College of Engineering News • Iowa State University

ECpE Professor Dong develops wearable sensors for plants, enabling measurements of water use in crops

plant tattoo sensor
Iowa State University researchers have developed these “plant tattoo sensors” to take real-time, direct measurements of water use in crops. Photo courtesy of Liang Dong.
Liang Dong
Iowa State’s Liang Dong. Photo by Bob Elbert

Read the full coverage from Iowa State’s News Service here.
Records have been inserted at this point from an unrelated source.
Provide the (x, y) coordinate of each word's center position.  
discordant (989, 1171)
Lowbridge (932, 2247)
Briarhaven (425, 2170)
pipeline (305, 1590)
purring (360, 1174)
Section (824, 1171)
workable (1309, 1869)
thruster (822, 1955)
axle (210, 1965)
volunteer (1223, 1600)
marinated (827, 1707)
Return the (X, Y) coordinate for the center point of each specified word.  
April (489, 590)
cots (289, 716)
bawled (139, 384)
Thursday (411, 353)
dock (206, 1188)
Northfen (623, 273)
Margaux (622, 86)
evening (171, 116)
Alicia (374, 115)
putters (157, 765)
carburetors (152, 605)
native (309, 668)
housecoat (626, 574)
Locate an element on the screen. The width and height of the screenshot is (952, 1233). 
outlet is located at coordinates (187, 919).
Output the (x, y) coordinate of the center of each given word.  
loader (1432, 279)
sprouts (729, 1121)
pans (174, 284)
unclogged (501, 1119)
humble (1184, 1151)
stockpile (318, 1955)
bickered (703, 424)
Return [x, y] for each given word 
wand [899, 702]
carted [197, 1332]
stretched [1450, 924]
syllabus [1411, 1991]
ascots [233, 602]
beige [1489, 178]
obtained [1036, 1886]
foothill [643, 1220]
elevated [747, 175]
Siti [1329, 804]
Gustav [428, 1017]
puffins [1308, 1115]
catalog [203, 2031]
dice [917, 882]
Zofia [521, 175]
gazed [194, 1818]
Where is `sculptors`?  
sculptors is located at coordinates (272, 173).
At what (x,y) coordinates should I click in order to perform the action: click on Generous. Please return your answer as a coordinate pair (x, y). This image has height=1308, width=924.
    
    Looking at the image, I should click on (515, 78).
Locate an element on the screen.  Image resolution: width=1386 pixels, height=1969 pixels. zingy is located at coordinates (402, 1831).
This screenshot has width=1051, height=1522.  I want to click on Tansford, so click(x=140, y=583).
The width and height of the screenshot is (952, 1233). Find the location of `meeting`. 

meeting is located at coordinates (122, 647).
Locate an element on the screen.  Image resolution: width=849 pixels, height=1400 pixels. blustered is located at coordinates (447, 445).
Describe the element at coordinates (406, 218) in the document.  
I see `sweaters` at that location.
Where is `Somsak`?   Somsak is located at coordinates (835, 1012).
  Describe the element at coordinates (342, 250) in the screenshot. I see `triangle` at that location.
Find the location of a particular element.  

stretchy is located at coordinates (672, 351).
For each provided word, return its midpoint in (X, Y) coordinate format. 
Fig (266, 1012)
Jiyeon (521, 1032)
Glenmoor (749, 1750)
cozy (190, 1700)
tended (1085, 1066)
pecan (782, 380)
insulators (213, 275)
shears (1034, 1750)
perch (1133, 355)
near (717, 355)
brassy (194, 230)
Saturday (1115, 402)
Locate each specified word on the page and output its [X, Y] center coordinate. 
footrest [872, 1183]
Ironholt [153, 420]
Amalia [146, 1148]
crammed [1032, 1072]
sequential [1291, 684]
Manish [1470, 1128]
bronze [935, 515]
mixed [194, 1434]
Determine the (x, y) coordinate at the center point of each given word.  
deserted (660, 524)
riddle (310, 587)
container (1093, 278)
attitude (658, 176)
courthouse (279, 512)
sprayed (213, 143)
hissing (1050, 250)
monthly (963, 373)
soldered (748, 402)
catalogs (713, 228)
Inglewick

Iowa State University’s Liang Dong, associate professor of electrical and computer engineering, is leading development of graphene-based, sensors-on-tape that can be attached to plants and can provide data to researchers and farmers about water use in crops. The technology could have many other applications, including sensors for biomedical diagnostics, for checking the structural integrity of buildings, for monitoring the environment and, with modifications, for testing crops for diseases or pesticides. Dong is the lead author of the paper and developer of the technology. Seval Oren, a doctoral student in electrical and computer engineering, is a co-author who helped develop the sensor-fabrication technology. Co-authors who helped test applications of the sensors are Iowa State Plant Scientist Patrick Schnable, director of Iowa State’s Plant Sciences Institute, a Charles F. Curtiss Distinguished Professor in Agriculture and Life Sciences, the Iowa Corn Promotion Board Endowed Chair in Genetics and the Baker Scholar of Agricultural Entrepreneurship; and Halil Ceylan, Iowa State professor of civil, construction and environmental engineering.